The federal government runs more than 2,300 subsidy programs. One of the problems created by the armada of hand-outs is that many programs work at cross-purposes.
Government information programs urge women to breastfeed. This website says, “the cells, hormones, and antibodies in breastmilk protect babies from illness. This protection is unique and changes to meet your baby's needs.” Breastfeeding, the government says, may protect babies against asthma, leukemia, obesity, ear infections, eczema, diarrhea, vomiting, lower respiratory infections, necrotizing enterocolitis, sudden infant death syndrome, and diabetes.
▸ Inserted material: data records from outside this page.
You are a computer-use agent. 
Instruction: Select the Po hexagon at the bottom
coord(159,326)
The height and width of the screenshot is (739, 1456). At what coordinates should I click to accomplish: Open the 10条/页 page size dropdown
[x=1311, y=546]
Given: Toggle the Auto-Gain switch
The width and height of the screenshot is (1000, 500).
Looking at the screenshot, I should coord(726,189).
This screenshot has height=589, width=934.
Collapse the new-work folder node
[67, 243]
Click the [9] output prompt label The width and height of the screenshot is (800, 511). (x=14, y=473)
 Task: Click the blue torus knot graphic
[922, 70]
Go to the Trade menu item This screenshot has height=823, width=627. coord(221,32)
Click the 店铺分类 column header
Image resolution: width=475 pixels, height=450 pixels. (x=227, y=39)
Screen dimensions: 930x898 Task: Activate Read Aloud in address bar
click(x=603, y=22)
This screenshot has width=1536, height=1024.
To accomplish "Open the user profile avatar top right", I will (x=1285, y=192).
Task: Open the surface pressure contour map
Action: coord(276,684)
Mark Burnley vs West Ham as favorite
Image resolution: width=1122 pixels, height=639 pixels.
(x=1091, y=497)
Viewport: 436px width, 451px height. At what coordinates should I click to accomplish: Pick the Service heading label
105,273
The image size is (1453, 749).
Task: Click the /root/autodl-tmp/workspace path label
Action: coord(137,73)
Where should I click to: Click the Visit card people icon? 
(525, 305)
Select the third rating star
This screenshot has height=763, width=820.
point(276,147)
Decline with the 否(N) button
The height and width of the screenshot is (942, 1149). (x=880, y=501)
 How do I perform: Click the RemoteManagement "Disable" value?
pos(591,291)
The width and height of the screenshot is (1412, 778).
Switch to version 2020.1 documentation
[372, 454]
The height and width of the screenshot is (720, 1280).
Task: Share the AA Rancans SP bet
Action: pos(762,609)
The alternative to breastfeeding is baby formula. Some moms need to use formula, but you would think given the superiority of breastmilk that the government would not want to encourage formula. But that is exactly what the government does with the Women, Infants, and Children (WIC) program. According to the Wall Street Journal, the “largest single expense” in the $6 billion program is subsidies for formula. If you subsidize something, you get more of it. And, presumably, more formula means less breastmilk.
The government and probably every pediatrician tell moms to breastfeed if they can, yet the government provides huge subsidies for the alternative. “Huge” seems to be the correct word. The WSJ says that WIC provides benefits to the moms of half of all babies in the nation, and the program “accounts for well over half of all infant formula sold in the U.S.” That is remarkable.
Obviously then, ending WIC subsidies for formula would be a good way to trim the bloated federal budget. Another way to trim the budget would be to cut off people on WIC who earn more than the federal income limits, which is the focus of the WSJ article.
So WIC would be a good target for reforms by Republicans, who often rail against bloated spending and promise to eliminate deficits. Alas, rather than a take-charge reform agenda on WIC from the GOP, the WSJ captures just a quiet whimper:
"The focus will remain on preserving the intent of these programs, which is to ensure low-income children—and, in this case, mothers and infants in need—receive supplemental assistance to help protect against inadequate nutrition,” said Senate Agriculture Committee Chairman Pat Roberts (R., Kan.), who has a lead role in renewing the WIC law.